§ THE TASK
Set out the lines of the records, from the very first one through the line with "Обновявания на статуса (115, 519)", as a JSON list of strings, one string per line, skipping any blank lines.

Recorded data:
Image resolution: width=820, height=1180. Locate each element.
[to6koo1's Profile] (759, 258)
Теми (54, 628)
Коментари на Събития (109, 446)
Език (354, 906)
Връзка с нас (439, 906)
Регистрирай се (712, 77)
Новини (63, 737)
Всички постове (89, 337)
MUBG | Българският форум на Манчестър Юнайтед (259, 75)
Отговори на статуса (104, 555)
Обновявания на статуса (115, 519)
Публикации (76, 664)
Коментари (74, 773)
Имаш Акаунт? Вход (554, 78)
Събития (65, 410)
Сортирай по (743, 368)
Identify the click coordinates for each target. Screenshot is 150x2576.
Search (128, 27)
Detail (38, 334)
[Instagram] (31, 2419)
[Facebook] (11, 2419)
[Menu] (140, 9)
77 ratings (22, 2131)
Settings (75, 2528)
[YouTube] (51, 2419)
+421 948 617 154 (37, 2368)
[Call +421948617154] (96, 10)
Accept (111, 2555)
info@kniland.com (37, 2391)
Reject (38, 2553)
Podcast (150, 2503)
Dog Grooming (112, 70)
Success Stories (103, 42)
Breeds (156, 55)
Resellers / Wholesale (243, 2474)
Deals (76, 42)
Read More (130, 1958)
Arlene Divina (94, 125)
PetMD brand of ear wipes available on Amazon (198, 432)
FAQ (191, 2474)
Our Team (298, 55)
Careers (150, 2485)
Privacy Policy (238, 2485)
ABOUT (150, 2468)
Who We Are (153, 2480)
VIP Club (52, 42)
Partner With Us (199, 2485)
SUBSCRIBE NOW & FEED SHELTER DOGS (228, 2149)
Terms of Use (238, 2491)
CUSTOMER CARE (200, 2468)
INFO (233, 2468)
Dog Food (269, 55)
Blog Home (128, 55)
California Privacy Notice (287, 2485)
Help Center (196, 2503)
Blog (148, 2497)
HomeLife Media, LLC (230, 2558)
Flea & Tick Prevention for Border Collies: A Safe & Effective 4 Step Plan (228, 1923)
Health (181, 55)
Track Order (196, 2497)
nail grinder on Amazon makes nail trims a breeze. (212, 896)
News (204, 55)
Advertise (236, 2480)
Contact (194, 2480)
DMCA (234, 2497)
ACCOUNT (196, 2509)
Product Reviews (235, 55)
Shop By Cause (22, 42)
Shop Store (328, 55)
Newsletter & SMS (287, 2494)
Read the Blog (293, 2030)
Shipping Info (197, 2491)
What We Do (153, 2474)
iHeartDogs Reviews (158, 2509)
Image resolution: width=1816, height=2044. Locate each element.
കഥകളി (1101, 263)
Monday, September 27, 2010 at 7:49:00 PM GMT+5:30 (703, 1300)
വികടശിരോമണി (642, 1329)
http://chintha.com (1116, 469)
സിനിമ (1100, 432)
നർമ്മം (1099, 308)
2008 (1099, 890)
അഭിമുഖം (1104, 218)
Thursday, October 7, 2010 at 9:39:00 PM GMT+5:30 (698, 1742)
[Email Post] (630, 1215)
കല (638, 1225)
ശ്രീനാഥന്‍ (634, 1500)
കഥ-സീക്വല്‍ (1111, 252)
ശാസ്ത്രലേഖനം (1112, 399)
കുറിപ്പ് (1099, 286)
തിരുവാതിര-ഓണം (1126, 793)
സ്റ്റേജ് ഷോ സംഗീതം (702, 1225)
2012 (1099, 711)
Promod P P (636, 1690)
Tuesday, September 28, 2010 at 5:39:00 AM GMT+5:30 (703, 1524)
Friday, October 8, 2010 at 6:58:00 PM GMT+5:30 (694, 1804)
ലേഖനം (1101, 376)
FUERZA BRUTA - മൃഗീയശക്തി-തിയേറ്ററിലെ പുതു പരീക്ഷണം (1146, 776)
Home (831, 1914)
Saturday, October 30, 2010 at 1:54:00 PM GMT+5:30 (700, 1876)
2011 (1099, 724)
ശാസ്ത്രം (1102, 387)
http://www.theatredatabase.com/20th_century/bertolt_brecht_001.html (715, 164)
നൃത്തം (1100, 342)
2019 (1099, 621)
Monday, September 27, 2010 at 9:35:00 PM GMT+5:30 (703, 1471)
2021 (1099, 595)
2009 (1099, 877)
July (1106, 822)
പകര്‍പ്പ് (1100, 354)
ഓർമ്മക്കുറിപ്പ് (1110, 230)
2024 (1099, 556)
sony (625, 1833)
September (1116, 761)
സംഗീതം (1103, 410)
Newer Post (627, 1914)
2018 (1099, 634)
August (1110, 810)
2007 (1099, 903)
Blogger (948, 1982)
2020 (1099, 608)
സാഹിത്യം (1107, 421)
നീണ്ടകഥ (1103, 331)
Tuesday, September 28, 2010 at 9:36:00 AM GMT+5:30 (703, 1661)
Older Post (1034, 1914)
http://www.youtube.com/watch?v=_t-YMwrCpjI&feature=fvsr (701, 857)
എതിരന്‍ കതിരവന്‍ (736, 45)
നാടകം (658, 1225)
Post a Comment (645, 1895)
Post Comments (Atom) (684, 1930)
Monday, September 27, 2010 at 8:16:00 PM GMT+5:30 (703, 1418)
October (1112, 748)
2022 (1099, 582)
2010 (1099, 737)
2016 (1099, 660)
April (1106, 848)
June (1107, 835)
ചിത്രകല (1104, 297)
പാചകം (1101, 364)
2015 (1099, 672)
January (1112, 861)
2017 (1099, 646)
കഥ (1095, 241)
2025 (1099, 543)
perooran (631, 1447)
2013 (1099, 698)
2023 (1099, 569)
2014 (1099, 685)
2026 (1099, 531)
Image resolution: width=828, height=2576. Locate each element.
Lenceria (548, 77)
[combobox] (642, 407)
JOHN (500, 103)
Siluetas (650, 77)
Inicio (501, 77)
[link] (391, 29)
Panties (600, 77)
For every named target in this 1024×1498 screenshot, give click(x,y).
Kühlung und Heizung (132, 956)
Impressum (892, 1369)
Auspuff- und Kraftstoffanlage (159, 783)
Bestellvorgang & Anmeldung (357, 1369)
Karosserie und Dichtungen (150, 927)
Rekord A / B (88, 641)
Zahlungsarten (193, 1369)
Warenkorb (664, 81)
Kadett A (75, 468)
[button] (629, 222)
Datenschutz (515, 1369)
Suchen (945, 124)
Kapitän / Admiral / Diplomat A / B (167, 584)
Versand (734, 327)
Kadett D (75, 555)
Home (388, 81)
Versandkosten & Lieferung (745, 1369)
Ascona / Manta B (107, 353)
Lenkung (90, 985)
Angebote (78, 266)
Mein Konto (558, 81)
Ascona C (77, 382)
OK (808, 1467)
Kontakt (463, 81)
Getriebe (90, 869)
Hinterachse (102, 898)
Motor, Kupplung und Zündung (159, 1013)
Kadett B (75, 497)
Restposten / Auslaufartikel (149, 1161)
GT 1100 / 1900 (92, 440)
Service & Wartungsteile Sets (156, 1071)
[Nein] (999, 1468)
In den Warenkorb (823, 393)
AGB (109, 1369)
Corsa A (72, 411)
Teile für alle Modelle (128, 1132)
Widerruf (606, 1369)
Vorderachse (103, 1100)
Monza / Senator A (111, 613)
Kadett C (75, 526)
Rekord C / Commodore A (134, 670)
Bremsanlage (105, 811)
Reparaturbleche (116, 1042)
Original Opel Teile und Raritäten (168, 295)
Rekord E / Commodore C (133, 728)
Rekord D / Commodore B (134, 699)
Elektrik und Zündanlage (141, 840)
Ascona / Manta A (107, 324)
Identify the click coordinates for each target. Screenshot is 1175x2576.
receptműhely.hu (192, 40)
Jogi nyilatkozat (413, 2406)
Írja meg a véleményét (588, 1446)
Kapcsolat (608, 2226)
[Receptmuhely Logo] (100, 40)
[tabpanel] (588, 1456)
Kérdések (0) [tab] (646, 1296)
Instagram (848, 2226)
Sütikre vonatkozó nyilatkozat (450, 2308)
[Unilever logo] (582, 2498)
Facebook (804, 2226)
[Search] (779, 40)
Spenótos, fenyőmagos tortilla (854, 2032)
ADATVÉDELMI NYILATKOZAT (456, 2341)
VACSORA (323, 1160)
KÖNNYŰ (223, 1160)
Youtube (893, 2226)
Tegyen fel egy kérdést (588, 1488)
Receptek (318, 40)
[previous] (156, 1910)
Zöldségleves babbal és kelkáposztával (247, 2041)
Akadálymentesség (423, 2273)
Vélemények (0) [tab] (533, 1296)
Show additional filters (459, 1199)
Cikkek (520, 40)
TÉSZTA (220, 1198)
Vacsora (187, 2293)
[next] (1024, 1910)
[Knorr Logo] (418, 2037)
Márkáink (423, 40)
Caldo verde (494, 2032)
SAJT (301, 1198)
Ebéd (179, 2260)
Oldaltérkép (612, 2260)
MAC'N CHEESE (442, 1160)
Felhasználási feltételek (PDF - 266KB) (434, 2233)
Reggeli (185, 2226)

§ WRITTEN ANSWER
[
  "Image resolution: width=820, height=1180. Locate each element.",
  "[to6koo1's Profile] (759, 258)",
  "Теми (54, 628)",
  "Коментари на Събития (109, 446)",
  "Език (354, 906)",
  "Връзка с нас (439, 906)",
  "Регистрирай се (712, 77)",
  "Новини (63, 737)",
  "Всички постове (89, 337)",
  "MUBG | Българският форум на Манчестър Юнайтед (259, 75)",
  "Отговори на статуса (104, 555)",
  "Обновявания на статуса (115, 519)"
]